(Records provided)
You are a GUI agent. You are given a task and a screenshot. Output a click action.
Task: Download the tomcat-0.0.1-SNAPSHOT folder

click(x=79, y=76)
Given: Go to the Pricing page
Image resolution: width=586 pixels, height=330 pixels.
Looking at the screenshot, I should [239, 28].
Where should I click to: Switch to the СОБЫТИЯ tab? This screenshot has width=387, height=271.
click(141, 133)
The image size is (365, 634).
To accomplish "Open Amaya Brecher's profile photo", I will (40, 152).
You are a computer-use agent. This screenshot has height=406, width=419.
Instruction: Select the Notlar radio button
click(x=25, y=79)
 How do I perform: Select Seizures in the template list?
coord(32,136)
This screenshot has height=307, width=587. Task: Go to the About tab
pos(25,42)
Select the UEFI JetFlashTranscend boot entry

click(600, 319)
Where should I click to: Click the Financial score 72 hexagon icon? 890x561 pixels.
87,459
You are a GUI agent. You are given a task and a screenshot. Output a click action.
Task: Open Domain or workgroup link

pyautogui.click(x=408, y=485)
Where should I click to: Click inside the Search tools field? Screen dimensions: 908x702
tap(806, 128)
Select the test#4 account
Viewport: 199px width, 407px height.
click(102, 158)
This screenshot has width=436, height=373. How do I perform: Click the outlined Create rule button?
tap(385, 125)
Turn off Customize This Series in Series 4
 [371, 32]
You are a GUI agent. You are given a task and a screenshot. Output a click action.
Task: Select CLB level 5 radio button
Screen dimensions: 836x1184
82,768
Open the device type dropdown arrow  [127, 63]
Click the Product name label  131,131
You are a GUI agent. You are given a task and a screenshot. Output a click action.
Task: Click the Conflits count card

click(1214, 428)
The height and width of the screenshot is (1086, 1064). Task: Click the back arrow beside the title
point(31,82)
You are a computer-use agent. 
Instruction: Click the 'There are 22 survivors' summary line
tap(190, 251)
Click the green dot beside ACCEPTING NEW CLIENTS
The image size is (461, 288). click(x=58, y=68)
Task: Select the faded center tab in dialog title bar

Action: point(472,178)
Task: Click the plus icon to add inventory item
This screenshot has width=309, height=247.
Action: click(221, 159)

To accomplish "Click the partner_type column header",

(Task to complete) Copy each entry exactly, with nothing added or dropped.

(Finished exercise)
You are a GUI agent. You are given a task and a screenshot. Output a click action.
Task: Download the tomcat-0.0.1-SNAPSHOT folder

click(x=79, y=76)
Given: Go to the Pricing page
Image resolution: width=586 pixels, height=330 pixels.
Looking at the screenshot, I should [239, 28].
Where should I click to: Switch to the СОБЫТИЯ tab? This screenshot has width=387, height=271.
click(141, 133)
The image size is (365, 634).
To accomplish "Open Amaya Brecher's profile photo", I will (40, 152).
You are a computer-use agent. This screenshot has height=406, width=419.
Instruction: Select the Notlar radio button
click(x=25, y=79)
 How do I perform: Select Seizures in the template list?
coord(32,136)
This screenshot has height=307, width=587. Task: Go to the About tab
pos(25,42)
Select the UEFI JetFlashTranscend boot entry

click(600, 319)
Where should I click to: Click the Financial score 72 hexagon icon? 890x561 pixels.
87,459
You are a GUI agent. You are given a task and a screenshot. Output a click action.
Task: Open Domain or workgroup link

pyautogui.click(x=408, y=485)
Where should I click to: Click inside the Search tools field? Screen dimensions: 908x702
tap(806, 128)
Select the test#4 account
Viewport: 199px width, 407px height.
click(102, 158)
This screenshot has width=436, height=373. How do I perform: Click the outlined Create rule button?
tap(385, 125)
Turn off Customize This Series in Series 4
 [371, 32]
You are a GUI agent. You are given a task and a screenshot. Output a click action.
Task: Select CLB level 5 radio button
Screen dimensions: 836x1184
82,768
Open the device type dropdown arrow  [127, 63]
Click the Product name label  131,131
You are a GUI agent. You are given a task and a screenshot. Output a click action.
Task: Click the Conflits count card

click(1214, 428)
The height and width of the screenshot is (1086, 1064). Task: Click the back arrow beside the title
point(31,82)
You are a computer-use agent. 
Instruction: Click the 'There are 22 survivors' summary line
tap(190, 251)
Click the green dot beside ACCEPTING NEW CLIENTS
The image size is (461, 288). click(x=58, y=68)
Task: Select the faded center tab in dialog title bar

Action: point(472,178)
Task: Click the plus icon to add inventory item
This screenshot has width=309, height=247.
Action: click(221, 159)

To accomplish "Click the partner_type column header",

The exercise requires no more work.